You might have noticed that so far we have avoided using the word "Alert" and instead talked about evaluation results and the current state of an alert rule. The reason for that is at this time in the evaluation of an alert rule the State Manager does not know about alerts, it just knows for each label set the state of an alert rule, the current evaluation and previous evaluations.
Notification of alerts
When an evaluation transitions the state of an alert rule for a given label set from pending to firing or from firing to normal the scheduler creates an alert instance and passes it to Alertmanager.
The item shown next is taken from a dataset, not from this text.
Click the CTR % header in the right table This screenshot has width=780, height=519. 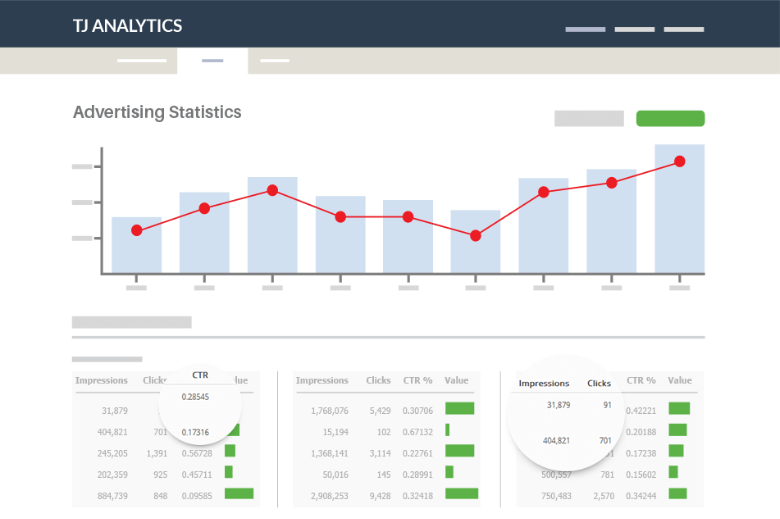641,380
In the case where a label set is transitioning from pending to firing the state of the alert instance is "Firing" and when transitioning from firing to normal the state of the alert instance is "Normal".
Which Alertmanager?
In ngalert it is possible to send alerts to the internal Alertmanager, an external Alertmanager, or both.
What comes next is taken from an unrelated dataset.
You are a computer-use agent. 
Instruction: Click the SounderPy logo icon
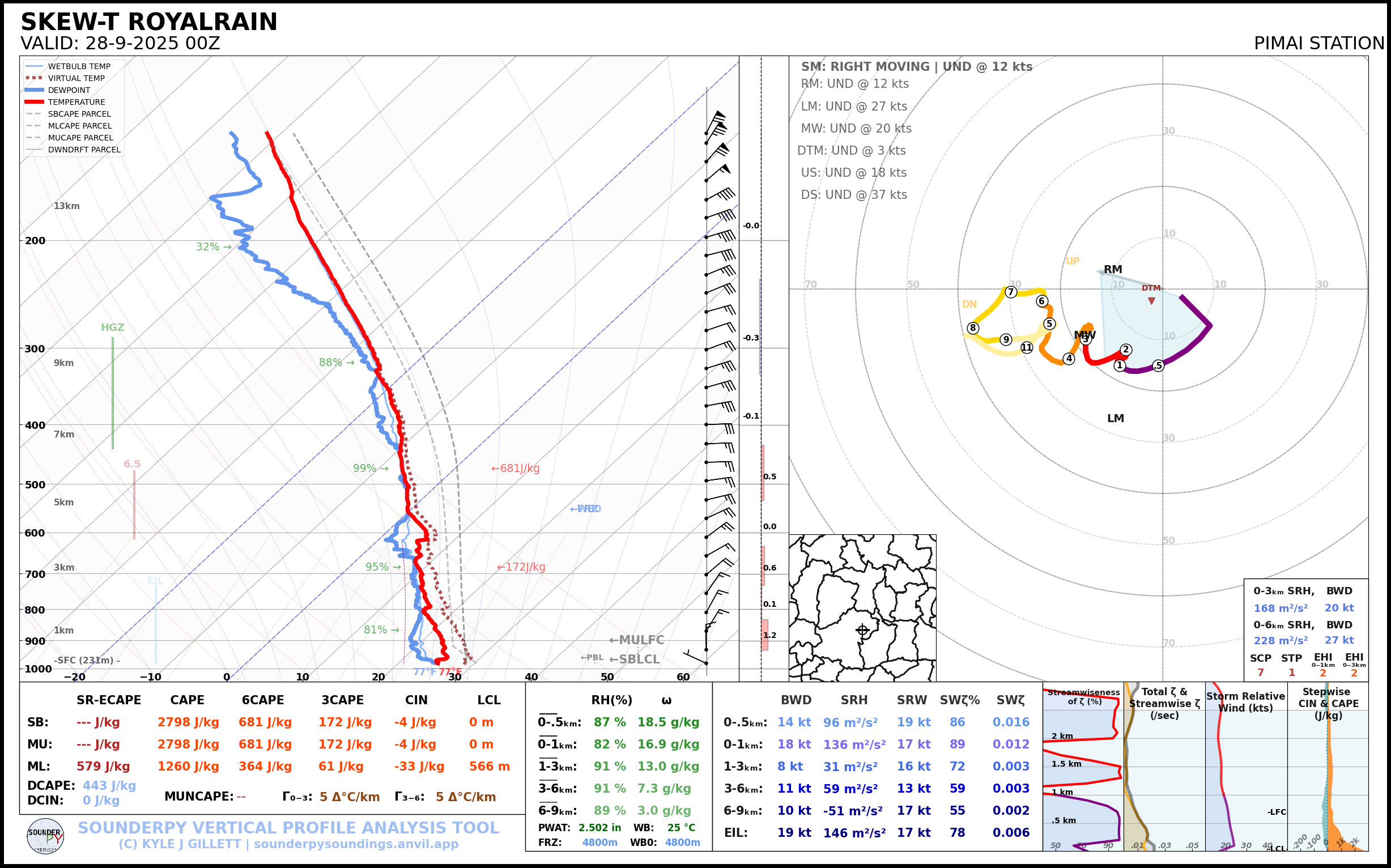[45, 836]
The internal Alertmanager is called MultiOrgAlertmanager and creates an Alertmanager for each organization in
Grafana to preserve isolation between organizations in Grafana. The MultiOrgAlertmanager receives alerts from the
scheduler and then forwards the alert to the correct Alertmanager for the organization.
When Grafana is configured to send alerts to an external Alertmanager it does so via the sender which creates an
abstraction over notification of alerts and discovery of external Alertmanagers in Prometheus. The sender receives
alerts via the SendAlerts function and then passes them to Prometheus.
How does Alertmanager turn alerts into notifications?
Alertmanager receives alerts via the PutAlerts function. Each alert is validated and its annotations and labels are
normalized, then the alerts are put in an in-memory structure. The dispatcher iterates over the alerts and matches
it to a route in the configuration as explained here.
The alert is then matched to an alert group depending on the configuration in the route. The alert is then sent through a number of stages including silencing and inhibition (which is currently not supported) and at last the receiver which can include wait, de-duplication, retry.
What are notification channels?
Notification channels receive alerts and turn them into notifications and is often the last callback in the receiver after wait, de-duplication and retry.